2.  In case you lack capacity at the time you need hospitalization, document your preferences now in an advance directive. Advance directives are always conditioned on the existence of certain situations. So, be clear that you decline interventions only when beds or resources are needed for others [if that is your choice].

3.  Appoint a strong health care agent whom you trust to enforce your advance directive.

4.  You may want to supplement your advance directive with a POLST (Physician Orders For Life-Sustaining Treatment). Unlike an advance directive, POLST is immediately actionable and more likely to be honored. But if your preferences were specific to the surge situation, you should revise your POLST after the pandemic.

What to do now

There are four actions that can be taken before falling sick or becoming incapacitated:

1.  Complete an advance directive appointing a healthcare agent or surrogate, along with one or more alternates.  For a discussion of this process see this site and this site.  For copies of state advance directives see this site. 

2.  Read more about the use of ventilators here and here before deciding whether and under what conditions you want to have one used for your treatment.
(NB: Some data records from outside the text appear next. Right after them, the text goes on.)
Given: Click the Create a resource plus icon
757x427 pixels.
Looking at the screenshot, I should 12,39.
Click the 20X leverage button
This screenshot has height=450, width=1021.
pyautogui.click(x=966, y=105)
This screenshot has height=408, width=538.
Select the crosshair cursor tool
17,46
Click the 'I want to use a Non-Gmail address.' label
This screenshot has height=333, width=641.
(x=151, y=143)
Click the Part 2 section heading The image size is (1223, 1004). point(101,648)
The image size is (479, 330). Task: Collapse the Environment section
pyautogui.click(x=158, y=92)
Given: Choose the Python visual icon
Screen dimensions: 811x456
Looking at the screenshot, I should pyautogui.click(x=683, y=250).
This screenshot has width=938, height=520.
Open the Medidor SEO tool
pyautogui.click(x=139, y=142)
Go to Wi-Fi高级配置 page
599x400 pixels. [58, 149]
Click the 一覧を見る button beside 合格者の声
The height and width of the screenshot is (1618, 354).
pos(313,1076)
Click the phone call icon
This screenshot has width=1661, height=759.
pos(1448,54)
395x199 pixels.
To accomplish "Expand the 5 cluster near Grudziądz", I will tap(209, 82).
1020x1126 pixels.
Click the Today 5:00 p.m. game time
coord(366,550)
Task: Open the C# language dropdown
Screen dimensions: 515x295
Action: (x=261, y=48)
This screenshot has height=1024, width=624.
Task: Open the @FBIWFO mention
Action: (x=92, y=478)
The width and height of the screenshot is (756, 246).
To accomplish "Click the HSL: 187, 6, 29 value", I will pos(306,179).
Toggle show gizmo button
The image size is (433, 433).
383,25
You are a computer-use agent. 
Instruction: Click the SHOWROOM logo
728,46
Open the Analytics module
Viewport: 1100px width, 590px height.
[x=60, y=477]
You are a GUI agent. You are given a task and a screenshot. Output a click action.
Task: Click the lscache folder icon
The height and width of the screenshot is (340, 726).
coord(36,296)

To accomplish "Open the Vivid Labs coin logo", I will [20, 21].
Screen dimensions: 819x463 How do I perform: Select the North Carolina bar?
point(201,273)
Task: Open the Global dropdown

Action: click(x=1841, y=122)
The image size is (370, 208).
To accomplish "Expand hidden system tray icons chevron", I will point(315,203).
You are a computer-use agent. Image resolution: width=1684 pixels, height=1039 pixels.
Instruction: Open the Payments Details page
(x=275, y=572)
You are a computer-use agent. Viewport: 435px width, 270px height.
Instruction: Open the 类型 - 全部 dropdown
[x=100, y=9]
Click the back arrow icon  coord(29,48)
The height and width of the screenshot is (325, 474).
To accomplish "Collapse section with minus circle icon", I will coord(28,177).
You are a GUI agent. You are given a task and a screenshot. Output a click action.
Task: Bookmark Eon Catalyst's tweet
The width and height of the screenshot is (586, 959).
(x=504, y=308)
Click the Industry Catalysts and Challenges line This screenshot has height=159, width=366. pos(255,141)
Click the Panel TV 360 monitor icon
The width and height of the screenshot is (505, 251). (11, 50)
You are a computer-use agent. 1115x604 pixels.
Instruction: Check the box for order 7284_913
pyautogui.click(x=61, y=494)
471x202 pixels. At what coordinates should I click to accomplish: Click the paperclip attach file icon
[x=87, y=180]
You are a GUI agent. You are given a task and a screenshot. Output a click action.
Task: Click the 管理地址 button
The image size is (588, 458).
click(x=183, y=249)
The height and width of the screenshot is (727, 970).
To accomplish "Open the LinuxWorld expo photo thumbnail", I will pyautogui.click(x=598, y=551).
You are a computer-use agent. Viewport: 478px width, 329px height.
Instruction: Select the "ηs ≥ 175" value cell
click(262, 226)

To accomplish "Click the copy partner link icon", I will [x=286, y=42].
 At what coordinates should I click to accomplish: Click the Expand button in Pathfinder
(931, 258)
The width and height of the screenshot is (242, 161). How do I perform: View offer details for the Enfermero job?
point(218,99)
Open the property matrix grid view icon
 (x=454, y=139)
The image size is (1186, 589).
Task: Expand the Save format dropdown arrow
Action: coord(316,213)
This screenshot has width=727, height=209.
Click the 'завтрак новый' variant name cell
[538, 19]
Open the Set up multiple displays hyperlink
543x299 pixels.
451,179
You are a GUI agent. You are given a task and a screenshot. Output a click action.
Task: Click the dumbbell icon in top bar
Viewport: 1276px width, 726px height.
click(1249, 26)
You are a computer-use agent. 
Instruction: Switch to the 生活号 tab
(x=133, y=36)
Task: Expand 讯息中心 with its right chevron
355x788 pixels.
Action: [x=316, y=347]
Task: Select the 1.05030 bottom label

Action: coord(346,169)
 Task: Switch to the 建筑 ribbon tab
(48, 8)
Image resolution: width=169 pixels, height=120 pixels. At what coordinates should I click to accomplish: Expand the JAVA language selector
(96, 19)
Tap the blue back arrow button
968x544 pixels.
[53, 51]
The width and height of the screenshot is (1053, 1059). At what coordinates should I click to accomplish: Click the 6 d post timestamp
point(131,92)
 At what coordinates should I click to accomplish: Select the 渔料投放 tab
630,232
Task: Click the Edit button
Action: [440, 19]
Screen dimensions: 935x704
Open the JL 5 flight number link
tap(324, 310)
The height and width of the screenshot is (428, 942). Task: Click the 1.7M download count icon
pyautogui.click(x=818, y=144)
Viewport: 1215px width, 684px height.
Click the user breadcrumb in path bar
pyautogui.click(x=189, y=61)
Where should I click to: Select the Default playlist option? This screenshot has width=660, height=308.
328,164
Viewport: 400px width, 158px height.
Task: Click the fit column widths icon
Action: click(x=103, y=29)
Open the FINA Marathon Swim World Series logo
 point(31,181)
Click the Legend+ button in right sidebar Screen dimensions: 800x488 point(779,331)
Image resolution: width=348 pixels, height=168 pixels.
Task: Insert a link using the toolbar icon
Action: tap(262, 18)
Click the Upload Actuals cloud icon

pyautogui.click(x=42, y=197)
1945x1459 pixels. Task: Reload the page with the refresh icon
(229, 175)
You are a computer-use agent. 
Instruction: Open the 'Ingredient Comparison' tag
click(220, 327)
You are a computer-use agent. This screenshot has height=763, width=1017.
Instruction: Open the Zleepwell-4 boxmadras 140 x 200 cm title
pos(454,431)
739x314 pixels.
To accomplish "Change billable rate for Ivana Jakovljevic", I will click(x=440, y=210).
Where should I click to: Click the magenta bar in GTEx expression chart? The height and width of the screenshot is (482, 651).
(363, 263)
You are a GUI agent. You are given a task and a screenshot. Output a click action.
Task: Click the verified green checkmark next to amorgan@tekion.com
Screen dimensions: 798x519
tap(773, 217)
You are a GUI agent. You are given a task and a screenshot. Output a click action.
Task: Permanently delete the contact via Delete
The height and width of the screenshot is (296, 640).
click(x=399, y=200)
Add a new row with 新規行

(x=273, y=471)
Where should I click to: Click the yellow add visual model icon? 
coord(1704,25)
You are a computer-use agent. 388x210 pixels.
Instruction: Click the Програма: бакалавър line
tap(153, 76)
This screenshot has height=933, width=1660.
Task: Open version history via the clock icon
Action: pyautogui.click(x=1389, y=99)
3.  To help decide about the use of a ventilator, use this decision form or a similar form to be added to your advance directives and given to your healthcare agent.

4.  Talk to your treating clinician about a POLST, if appropriate.

Now is the time to make known your healthcare wishes to your healthcare agent and alternate healthcare agent(s), as well as your family.  In the worst of circumstances, neither you nor your agent may be able to make known your wishes if you become ill with the coronavirus, but not having an advance directive and a healthcare agent will certainly make it impossible for your wishes to be known and implemented if you are incapcitated.

Keep following the protocols:  keep physical distancing, wear a mask, disinfect or wash your hands for 20 seconds after touching surfaces or objects that may be contaminated with the virus, and don’t gamble with this virus.  It can be deadly at all ages and in all physical conditions.